Thursday, March 04, 2010

MAO II, Don DeLillo

“Even if I could see the need for absolute authority, my work would draw me away. The experience of my own consciousness tells me how autocracy fails, how total control wrecks the spirit, how my characters deny my efforts to own them completely, how I need internal dissent, self-argument, how the world squashes me the minute I think it's mine.”

He shook out a match and held it.

“Do you know why I believe in the novel? It's a democratic shout. Anybody can write a great novel, one great novel, almost any amateur off the street. I believe this, George. Some nameless drudge, some desperado with barely a nurtured dream can sit down and find his voice and luck out and do it. Something so angelic it makes your jaw hang open. The spray of talent, the spray of ideas. One thing unlike another, one voice unlike the next. Ambiguities, contradictions, whispers, hints. And this is what you want to destroy.”

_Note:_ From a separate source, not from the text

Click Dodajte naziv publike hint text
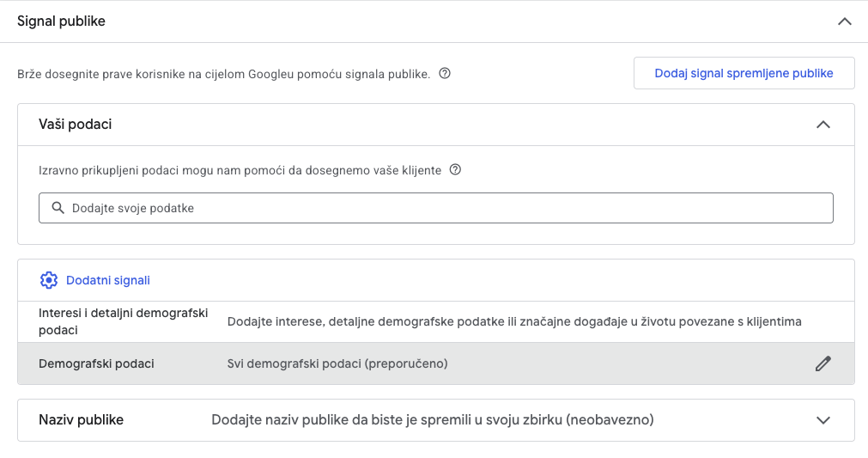Viewport: 868px width, 458px height. point(433,420)
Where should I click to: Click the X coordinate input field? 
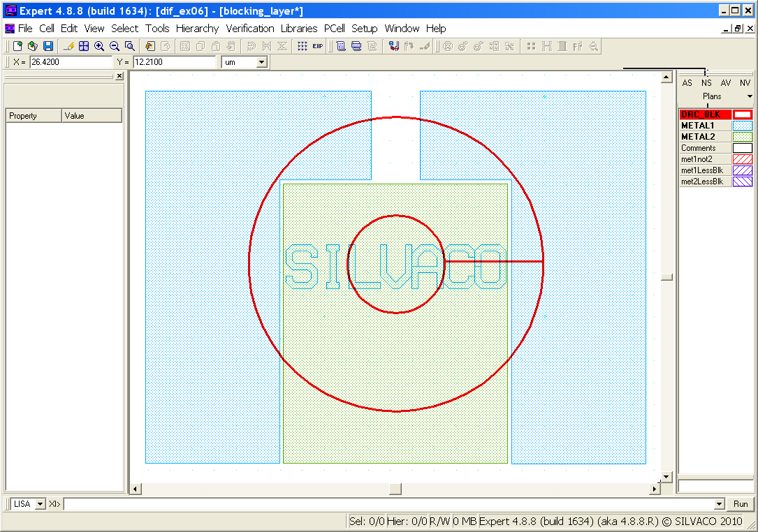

He found he was angry, unexpectedly.

“And when the novelist loses his talent, he dies democratically, there it is for everyone to see, wide open to the world, the shitpile of hopeless prose.”


Don DeLillo, Mao II (A)

2 comments:

Yahmdallah said...

Gad, I can't even get through 5 short paragraphs of DeLillo's prose. To quote my favorite line from the original "Bedazzled": It fills me with inertia.

Whisky Prajer said...

DDeL isn't to everyone's taste, to be sure. I do like this bit, though, for reasons I'll get into later.